Why Is There Negative Voltage at the Anodes of Two Rectifier Diodes in this Circuit?

Question

i've been trying to figure out how this PSU in my amplifier is working by studying the schematic, and would like to check that my assumptions are correct, but also, as per the title, i'd like to understand how this circuit is sourcing its negative rail from a diode bridge.

So far as i can see, the diode bridge is acting as a full-wave rectifier, but rather than the voltage passing back into the neutral side of the AC connection through the diodes D209 & D210 respectively (depending on the phase of the AC) as in a typical bridge rectifier, it's being sunk to ground through a center tap on the transformer. The anodes of these same two diodes are then being tapped to provide the -45V negative rail. It seems that in effect these two diodes are in fact not acting as rectifiers, but are instead reverse-biased and blocking positive voltage from going into the negative rail, and that in fact only D207 & D208 are doing the rectification. Is this correct?

I have probed the diodes and confirmed this assumption, the anodes are indeed sitting at -45V in reference to the common ground terminal.

How then can current pass into the negative rail from the AC side through the diodes D209 & D210 which appear to be reverse biased and thus effectively open circuit..?

It would appear to be quite a fundamental rule of electronics that i'm missing.

Thanks for any help !

Answer 1

The four diodes do work as a full bridge rectifier. This is a quite common circuit and used in many circuits where a symmetrical supply (positive and negative supply rail) is needed.

Can you understand how this circuit works?

Instead of using a full bridge rectifier (4 diodes) it uses a transformer with a center tap. Note that this gives a positive output voltage. (But I could reverse the diodes and then I would get a negative voltage.)

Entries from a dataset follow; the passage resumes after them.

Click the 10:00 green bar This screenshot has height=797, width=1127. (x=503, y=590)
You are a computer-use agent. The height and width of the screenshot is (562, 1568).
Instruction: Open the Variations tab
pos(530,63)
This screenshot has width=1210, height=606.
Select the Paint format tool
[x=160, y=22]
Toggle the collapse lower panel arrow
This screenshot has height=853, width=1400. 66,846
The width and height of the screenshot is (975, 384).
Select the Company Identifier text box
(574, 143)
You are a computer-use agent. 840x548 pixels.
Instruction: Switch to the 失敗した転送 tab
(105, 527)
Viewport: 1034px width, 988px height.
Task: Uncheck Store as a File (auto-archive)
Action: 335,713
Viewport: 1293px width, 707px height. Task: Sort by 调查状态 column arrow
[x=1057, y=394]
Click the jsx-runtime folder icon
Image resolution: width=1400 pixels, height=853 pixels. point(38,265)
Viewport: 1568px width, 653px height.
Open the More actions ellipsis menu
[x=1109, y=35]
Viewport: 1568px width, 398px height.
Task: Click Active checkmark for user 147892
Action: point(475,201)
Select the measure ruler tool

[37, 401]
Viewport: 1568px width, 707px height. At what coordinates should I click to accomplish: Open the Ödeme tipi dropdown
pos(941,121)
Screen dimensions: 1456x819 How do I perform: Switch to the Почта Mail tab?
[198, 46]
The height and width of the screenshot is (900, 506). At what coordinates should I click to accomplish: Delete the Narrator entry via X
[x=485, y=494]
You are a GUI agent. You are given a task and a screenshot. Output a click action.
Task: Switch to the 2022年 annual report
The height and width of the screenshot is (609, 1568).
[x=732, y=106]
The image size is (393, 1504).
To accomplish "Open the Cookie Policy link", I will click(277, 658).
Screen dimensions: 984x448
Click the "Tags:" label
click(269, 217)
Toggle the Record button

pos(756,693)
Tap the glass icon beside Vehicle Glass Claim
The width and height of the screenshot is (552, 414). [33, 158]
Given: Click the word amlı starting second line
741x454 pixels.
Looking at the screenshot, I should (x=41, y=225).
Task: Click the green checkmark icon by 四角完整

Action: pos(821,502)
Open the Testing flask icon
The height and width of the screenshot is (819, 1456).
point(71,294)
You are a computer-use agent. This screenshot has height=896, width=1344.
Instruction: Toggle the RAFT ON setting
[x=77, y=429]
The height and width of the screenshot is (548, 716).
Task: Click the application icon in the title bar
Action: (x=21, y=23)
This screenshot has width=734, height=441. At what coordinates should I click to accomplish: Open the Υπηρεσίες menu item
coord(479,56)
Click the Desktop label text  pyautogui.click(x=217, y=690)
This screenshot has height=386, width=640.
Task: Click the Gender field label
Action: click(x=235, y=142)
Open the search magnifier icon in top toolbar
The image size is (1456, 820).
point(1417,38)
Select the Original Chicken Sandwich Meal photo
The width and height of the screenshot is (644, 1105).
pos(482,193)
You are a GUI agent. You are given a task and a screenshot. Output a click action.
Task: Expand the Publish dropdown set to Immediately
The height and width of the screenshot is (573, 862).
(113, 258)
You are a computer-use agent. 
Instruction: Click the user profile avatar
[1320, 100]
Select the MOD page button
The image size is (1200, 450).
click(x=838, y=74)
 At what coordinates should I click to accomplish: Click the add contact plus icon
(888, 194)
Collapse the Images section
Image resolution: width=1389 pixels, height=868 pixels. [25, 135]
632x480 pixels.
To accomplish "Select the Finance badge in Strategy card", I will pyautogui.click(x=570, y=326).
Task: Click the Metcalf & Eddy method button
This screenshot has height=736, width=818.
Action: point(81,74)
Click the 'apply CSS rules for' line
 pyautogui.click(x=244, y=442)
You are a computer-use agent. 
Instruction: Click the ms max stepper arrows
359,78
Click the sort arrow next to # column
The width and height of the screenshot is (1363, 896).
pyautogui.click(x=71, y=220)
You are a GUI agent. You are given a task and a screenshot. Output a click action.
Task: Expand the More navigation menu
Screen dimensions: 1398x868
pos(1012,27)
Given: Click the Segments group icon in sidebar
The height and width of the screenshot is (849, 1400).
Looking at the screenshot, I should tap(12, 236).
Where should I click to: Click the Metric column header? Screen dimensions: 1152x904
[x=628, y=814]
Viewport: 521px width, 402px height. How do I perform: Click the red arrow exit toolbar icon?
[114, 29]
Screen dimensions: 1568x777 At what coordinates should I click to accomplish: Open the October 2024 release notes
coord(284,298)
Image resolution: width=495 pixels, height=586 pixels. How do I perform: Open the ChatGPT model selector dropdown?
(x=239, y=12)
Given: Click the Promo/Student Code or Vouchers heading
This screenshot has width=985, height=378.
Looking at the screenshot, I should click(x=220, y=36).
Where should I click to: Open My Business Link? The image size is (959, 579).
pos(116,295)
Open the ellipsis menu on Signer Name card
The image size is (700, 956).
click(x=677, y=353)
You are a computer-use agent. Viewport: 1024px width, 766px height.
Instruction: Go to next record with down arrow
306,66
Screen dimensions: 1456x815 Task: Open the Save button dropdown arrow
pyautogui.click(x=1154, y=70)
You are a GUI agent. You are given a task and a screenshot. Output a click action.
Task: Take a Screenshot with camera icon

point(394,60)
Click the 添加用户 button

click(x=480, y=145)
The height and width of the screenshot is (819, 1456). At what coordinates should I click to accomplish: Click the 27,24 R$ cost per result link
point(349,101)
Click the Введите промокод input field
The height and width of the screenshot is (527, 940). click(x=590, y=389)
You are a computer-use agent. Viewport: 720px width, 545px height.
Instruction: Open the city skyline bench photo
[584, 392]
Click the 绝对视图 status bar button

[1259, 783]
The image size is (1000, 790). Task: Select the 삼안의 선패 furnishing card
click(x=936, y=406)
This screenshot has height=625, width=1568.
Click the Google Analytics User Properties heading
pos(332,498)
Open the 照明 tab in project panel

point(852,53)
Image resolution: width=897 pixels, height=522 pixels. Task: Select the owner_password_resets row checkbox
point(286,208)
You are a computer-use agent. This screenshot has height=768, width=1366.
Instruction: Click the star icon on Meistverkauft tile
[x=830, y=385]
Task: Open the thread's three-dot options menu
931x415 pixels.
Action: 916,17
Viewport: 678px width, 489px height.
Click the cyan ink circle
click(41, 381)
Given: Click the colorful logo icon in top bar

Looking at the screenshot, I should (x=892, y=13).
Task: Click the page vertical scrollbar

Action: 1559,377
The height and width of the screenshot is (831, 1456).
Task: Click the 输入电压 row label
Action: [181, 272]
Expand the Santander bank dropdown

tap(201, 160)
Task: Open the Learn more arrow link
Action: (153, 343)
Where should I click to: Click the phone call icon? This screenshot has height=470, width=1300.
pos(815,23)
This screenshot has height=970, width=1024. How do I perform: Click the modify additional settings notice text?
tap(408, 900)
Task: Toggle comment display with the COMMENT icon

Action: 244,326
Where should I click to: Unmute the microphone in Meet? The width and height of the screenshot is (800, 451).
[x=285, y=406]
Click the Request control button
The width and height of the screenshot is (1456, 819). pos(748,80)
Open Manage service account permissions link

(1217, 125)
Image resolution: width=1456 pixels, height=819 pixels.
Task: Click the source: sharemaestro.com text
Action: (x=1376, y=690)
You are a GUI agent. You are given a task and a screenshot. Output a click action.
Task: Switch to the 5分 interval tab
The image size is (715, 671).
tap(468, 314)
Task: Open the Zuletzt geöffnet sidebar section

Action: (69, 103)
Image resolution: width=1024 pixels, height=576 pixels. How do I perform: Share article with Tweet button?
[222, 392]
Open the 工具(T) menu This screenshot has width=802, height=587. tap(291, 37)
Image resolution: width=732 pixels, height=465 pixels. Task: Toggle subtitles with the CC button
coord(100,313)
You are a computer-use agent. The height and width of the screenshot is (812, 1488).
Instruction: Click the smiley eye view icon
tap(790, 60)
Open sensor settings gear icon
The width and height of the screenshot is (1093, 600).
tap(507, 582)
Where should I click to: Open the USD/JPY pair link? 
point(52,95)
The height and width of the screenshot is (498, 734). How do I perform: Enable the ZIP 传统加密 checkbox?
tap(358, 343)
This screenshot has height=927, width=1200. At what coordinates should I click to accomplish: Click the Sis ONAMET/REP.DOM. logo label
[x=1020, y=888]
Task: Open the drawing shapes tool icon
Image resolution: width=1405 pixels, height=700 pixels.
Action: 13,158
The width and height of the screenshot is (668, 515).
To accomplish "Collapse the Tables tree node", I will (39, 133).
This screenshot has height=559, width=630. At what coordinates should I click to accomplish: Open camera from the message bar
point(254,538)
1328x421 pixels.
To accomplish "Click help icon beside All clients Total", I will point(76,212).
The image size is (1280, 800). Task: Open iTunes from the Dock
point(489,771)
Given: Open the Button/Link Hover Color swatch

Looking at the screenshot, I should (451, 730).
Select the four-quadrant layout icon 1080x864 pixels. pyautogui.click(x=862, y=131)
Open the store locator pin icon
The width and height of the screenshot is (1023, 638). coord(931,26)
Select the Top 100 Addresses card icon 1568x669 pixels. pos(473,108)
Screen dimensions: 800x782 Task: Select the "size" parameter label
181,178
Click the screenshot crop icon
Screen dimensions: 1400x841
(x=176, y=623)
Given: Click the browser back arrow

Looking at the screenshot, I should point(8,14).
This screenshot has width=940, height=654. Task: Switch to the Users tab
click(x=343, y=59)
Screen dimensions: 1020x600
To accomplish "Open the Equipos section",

Now you might notice that there will only be a current flowing through the transformer during half of the sinewave. Either D1 conducts a current and no current flows through D2 or the other way round (no current through D1, current through D2). So half of the time no current is flowing though a diode and the transformer tap it is connected to.

Can we use those transformer taps more and also use it for the current in the other direction? Yes we can, see below.

^{simulate this circuit – Schematic created using CircuitLab}

This is exactly the circuit at the right side of your schematic.

Here the "previously unused" part of the sinewave is now used to make a negative voltage -V.

Answer 2

Here you can see how the current will flow in your circuit when the load resistance is symmetrical (\$R_1 = R_2 \$). For positive and negative half.

For asymmetrical load, the example situation is shown here when (\$R_1 < R_2\$):

Play with this:

enter link description here

And the DC equivalent circuit

Because the charged capacitor behavior very similar to the "battery".

Answer 3

It's a center-tapped transformer. The orange wire is declared to be ground, or 0V. At any given time, red will be positive, and yellow negative, OR red will be negative and yellow positive. So either D207 and D209 will be conducting, OR D208 and D210 will be conducting.